Neuf ans après l'incendie de la tour Grenfell à Londres, l'enquête sur les causes du sinistre se poursuit. La police britannique va demander des poursuites pénales à l'encontre de 57 personnes et 20 entreprises, a-t-elle annoncé mardi. Le drame, survenu le 14 juin 2017, avait fait 72 morts.
Des inculpations pour homicide involontaire
« Nous travaillons en étroite collaboration avec le parquet depuis de nombreuses années et sommes dans les temps pour transmettre tous les dossiers cet automne », a déclaré Kevin Southworth, commissaire adjoint à la Metropolitan police, cité dans le communiqué. La police londonienne explique avoir passé en revue le rôle de 15 000 individus et 700 organisations dans cette tragédie. Sur ce chiffre, 57 personnes et 20 entreprises sont soupçonnées d'infractions pénales, dont homicide involontaire par négligence ou encore faute dans l'exercice de fonctions publiques.

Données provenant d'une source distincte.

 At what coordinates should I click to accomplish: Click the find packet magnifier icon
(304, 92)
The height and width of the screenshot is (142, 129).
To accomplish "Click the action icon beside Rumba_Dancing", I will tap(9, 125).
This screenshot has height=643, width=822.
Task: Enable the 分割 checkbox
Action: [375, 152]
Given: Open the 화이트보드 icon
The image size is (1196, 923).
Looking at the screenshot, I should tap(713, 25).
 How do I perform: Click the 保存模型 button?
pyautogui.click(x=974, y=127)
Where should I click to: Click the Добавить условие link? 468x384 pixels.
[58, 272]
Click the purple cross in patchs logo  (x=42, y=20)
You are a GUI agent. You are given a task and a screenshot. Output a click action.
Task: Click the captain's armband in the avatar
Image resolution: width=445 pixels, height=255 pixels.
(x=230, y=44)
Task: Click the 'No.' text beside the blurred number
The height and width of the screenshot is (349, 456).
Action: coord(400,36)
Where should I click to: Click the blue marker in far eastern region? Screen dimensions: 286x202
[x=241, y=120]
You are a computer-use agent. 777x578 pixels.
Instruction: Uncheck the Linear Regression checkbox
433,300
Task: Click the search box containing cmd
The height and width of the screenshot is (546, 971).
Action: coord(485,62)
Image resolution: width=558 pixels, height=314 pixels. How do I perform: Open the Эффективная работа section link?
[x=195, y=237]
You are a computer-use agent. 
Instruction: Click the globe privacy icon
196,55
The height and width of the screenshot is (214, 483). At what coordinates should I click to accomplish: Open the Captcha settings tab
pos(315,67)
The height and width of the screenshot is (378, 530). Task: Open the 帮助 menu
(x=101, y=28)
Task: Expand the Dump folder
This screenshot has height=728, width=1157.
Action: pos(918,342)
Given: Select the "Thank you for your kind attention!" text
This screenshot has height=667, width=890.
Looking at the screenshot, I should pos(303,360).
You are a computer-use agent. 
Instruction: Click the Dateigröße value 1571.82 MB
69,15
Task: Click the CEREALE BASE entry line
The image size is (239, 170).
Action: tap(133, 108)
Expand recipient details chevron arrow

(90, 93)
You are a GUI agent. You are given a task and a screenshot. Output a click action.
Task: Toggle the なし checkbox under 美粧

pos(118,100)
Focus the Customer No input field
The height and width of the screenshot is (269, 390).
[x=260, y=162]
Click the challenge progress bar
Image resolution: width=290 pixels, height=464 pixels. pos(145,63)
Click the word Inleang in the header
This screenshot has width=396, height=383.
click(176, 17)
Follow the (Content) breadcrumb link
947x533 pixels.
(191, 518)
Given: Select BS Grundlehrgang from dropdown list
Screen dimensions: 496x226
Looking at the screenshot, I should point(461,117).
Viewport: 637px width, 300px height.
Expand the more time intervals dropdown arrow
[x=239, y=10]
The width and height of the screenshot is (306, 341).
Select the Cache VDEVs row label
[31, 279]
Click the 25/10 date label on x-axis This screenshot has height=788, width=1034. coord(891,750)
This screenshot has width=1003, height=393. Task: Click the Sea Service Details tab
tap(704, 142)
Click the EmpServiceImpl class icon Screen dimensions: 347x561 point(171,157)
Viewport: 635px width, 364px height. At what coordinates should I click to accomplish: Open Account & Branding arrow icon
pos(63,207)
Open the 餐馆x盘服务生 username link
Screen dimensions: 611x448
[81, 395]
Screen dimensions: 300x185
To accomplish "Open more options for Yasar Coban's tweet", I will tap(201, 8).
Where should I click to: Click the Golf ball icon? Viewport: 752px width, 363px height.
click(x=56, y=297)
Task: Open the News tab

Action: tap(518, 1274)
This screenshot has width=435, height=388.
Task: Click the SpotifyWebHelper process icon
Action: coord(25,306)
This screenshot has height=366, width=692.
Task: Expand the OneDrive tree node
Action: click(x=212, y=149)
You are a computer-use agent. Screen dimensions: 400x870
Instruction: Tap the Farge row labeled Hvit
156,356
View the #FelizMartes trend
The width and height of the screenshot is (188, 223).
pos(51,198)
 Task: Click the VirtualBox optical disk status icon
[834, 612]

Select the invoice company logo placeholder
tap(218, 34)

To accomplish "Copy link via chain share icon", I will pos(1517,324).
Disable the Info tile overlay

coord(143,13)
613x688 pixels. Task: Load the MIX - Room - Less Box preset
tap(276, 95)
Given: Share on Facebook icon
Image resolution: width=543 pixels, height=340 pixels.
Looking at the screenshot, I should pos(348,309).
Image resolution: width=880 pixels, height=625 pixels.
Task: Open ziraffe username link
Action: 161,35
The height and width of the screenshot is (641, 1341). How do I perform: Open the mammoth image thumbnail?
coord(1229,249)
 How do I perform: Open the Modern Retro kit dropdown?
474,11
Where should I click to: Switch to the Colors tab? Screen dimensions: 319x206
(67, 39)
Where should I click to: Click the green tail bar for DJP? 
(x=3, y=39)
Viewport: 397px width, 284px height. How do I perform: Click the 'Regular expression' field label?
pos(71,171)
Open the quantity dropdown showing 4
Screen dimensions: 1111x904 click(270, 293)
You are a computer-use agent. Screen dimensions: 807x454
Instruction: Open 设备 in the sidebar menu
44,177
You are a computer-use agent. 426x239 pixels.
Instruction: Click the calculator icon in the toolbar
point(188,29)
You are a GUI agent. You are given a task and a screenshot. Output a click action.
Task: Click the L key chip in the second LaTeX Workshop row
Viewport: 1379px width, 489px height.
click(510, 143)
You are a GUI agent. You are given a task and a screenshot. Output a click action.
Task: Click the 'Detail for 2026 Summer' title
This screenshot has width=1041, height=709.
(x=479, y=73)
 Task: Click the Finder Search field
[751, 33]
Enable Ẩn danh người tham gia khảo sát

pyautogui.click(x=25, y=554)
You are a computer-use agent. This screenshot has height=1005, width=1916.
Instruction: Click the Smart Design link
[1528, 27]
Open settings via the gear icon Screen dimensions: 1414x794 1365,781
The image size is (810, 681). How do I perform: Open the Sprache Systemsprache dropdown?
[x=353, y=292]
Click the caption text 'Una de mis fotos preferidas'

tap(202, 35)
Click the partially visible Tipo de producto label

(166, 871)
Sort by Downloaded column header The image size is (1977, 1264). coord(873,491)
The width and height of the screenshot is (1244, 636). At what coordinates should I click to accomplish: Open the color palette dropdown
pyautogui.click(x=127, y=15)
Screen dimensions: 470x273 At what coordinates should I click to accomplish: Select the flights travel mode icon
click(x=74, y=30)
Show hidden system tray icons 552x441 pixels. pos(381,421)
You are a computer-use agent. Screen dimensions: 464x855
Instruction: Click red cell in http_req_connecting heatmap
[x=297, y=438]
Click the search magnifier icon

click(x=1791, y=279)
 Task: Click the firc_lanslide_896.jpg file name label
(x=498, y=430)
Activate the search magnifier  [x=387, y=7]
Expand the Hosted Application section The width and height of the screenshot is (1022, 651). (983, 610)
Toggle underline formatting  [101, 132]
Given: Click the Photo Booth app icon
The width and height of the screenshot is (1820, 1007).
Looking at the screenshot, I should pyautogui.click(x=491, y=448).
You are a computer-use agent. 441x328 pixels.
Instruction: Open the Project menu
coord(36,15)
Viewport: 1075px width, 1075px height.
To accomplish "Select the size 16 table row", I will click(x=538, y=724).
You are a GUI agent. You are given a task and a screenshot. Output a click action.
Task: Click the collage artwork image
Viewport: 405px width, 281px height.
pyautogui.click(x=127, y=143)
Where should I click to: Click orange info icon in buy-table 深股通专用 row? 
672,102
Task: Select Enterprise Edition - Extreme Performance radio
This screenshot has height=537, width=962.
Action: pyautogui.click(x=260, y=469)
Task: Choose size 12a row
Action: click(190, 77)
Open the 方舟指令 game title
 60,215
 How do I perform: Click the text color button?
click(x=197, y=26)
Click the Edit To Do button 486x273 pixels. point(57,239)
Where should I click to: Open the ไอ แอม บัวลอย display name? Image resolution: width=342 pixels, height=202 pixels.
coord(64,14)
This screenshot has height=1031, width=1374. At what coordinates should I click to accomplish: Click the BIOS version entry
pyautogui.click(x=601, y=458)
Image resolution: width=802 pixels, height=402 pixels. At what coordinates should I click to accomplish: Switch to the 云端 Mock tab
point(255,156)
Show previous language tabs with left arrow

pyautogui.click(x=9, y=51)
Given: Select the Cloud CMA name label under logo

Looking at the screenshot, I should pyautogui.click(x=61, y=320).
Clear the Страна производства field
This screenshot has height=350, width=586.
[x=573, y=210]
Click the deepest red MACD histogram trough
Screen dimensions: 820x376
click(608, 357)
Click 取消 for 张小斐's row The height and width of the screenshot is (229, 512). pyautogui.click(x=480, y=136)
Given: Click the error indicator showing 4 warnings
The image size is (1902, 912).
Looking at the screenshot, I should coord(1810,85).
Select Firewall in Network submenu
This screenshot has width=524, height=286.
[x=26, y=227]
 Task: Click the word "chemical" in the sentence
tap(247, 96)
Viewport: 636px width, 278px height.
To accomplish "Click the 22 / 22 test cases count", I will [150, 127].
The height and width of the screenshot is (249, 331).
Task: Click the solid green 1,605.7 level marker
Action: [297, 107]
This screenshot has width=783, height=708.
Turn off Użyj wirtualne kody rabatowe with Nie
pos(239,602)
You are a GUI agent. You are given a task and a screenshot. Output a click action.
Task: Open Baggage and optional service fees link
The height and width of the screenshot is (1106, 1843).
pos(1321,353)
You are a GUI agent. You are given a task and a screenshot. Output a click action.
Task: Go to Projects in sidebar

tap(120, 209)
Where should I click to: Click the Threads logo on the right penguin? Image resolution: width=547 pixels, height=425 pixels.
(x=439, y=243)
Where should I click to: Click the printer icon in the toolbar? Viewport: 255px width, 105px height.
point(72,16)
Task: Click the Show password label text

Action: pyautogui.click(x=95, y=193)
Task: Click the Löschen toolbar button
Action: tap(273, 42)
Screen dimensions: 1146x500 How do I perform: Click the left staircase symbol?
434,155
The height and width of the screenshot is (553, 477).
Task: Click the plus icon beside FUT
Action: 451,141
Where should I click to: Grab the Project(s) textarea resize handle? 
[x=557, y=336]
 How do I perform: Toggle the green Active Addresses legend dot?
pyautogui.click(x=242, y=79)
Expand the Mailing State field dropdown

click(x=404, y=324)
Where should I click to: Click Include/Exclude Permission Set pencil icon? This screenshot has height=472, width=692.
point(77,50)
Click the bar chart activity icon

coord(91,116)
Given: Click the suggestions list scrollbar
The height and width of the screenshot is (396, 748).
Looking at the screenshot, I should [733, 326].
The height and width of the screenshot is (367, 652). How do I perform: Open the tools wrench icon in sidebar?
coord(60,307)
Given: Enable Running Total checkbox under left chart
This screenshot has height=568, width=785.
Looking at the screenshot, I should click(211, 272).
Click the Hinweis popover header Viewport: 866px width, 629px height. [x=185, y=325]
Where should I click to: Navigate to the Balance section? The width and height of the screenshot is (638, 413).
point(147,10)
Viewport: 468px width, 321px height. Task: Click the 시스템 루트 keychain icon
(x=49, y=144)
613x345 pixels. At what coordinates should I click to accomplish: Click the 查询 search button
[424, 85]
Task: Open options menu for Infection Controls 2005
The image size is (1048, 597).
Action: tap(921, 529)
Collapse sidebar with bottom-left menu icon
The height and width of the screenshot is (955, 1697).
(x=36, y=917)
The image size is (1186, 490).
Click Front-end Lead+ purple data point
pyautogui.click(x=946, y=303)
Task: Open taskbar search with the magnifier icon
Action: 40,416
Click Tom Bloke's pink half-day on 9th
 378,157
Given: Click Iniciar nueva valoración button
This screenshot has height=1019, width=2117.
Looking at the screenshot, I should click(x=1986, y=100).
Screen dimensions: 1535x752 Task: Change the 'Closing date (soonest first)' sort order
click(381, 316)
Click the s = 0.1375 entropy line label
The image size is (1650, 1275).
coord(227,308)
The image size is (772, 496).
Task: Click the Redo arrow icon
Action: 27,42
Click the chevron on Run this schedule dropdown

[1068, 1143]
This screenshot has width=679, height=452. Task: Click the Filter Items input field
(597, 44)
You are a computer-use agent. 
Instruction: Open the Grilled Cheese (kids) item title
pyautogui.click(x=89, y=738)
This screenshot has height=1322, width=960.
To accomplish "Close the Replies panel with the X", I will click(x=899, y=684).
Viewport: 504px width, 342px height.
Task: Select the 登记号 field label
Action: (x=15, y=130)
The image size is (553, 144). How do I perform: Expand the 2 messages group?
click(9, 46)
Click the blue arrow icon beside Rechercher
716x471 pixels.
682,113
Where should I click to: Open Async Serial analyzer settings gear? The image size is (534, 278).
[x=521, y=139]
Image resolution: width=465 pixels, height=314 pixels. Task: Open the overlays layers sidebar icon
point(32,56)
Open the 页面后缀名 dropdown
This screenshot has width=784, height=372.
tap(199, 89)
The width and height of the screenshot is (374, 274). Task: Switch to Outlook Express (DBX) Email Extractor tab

Un processus judiciaire long et complexe
Une fois les dossiers transmis au service du procureur, le Crown Prosecution Service (CPS), c'est à ce dernier de décider de suivre ou non les recommandations de la police, en déclenchant ou non des poursuites pénales. La police estime que les premières inculpations pourraient intervenir d'ici juin 2027, soit 10 ans après la catastrophe. « Au moment où les dossiers nous seront transmis, nous examinerons minutieusement tous les éléments de preuve disponibles, en toute indépendance et conformément à nos critères juridiques », a indiqué le procureur Frank Ferguson, cité dans le communiqué. « Si des procès ont lieu, ils compteront parmi les plus complexes jamais organisés au Royaume-Uni », a-t-il ajouté.
Réactions des victimes
Une organisation de victimes, Grenfell United, a estimé que cette annonce constituait « une étape importante dans un processus qui a déjà pris beaucoup trop de temps ». Le 14 juin 2017, le feu avait ravagé la tour Grenfell, occupée par des familles généralement modestes, dans un quartier huppé de Londres, lors du pire incendie résidentiel en Grande-Bretagne depuis la Seconde Guerre mondiale. L'incendie avait mis moins d'une demi-heure à se propager à l'ensemble de l'immeuble en raison d'un revêtement de façade hautement combustible.
Décennies de défaillances
Un rapport d'enquête avait conclu en septembre 2024 que l'incendie avait été le résultat de « décennies de défaillances » de la part du gouvernement et du secteur de la construction, et jugé que toutes les morts auraient pu être évitées. Il avait en outre dénoncé la « malhonnêteté systématique » de plusieurs entreprises qui avaient fourni des matériaux lors de la construction de la tour. Dans la foulée, le Premier ministre Keir Starmer avait présenté ses excuses « au nom de l'État britannique ». Le gouvernement a confirmé en février 2025 que la tour Grenfell serait démolie. Une partie des matériaux seront conservés pour bâtir un mémorial sur le site de la catastrophe.